Importance of the non-financial sector 

The perpetrators of these crimes know that they can bypass the banking sector and still effectively launder money. Cash-intensive businesses such as restaurants and betting shops, the purchase and export of luxury goods and the use of informal money mules are all common vehicles.

Money laundering at scale through financial institutions has been the primary focus of German legislators, with a view to preventing criminals from legalizing their illegitimate income, and assuming influential positions in the social and political life of Germany.

However, the importance of the non-financial sector for money laundering activities raises questions about the responsibilities of public authorities in this area and of the administrative structures in place outside the financial sector to combat money laundering. 

Allocation of responsibilities under section 50 of the Money Laundering Act

Section 50 of the Money Laundering Act sets out which firms are covered by the regulation based on whether they belong to a financial or non-financial sector of the German economy. 

However, these two categories are not defined in more detail in the Money Laundering Act. Instead, it is the responsibility of the Financial Intelligence Unit (FIU) set up at the border customs office to evaluate suspicious activity reports (SARs) and divide companies based on whether they belong to the financial or the non-financial sector.

Which firms are in the financial sector?

Accordingly, the entire banking industry, including financial services institutions and e-money companies, are classified as part of the financial sector. On the basis of the provisions set out in Section 50, money laundering supervision for the entire financial sector is in the hands of the Federal Financial Supervisory Authority (Bundesanstalt für Finanzdienstleistungsaufsicht, BaFin). 

Which firms are in the non-financial sector? 

According to the classifications set by the FIU, the following companies subject to money laundering regulations (Section 2 AMLA) are to be assigned to the non-financial sector: 

  • Insurance intermediaries
  • Lawyers, tax consultants, auditors and notaries public
  • Trustees
  • Real estate agents
  • Gaming operators
  • Freight traders

The fact that these companies belong to the non-financial sector initially means that money laundering supervision by BaFin is out of the question. As there are no other assigned federal authorities, money laundering supervision of these companies falls within the administrative competence of the states (Länder).

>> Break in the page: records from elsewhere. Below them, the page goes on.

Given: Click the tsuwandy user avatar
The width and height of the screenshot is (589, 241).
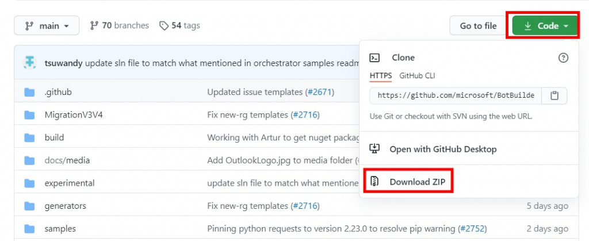Looking at the screenshot, I should pos(30,63).
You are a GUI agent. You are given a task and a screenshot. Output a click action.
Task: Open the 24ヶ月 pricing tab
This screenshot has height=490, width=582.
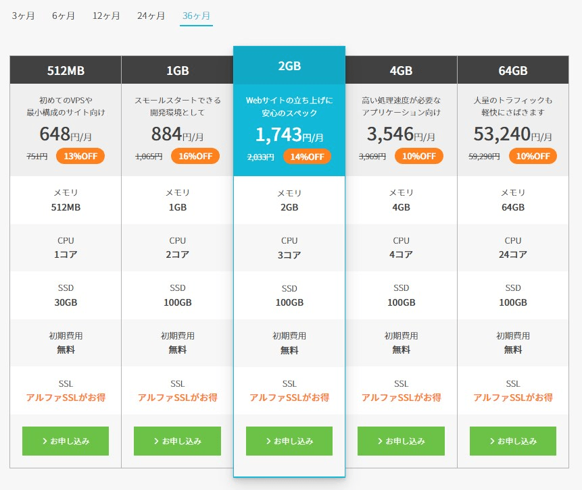151,16
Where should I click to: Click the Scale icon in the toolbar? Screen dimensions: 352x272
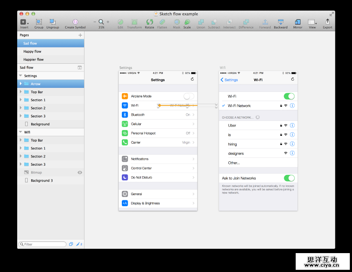(x=187, y=22)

The supervision of the non-financial sector

Non-financial sector organizations typically belong to a chamber of commerce or other form of professional organization who will supervise their activities alongside local authorities. 

As a general rule, this means the same authority that is responsible for ensuring compliance with hygiene regulations in the restaurant business or with food preservation regulations in  supermarkets is also responsible for monitoring jewellers and car dealers. 

The task of monitoring money laundering in the non-financial sector is therefore spread over hundreds of local authorities. Some of these may struggle with access to relevant expertise, staff and the wider industry awareness necessary to supervise firms effectively. 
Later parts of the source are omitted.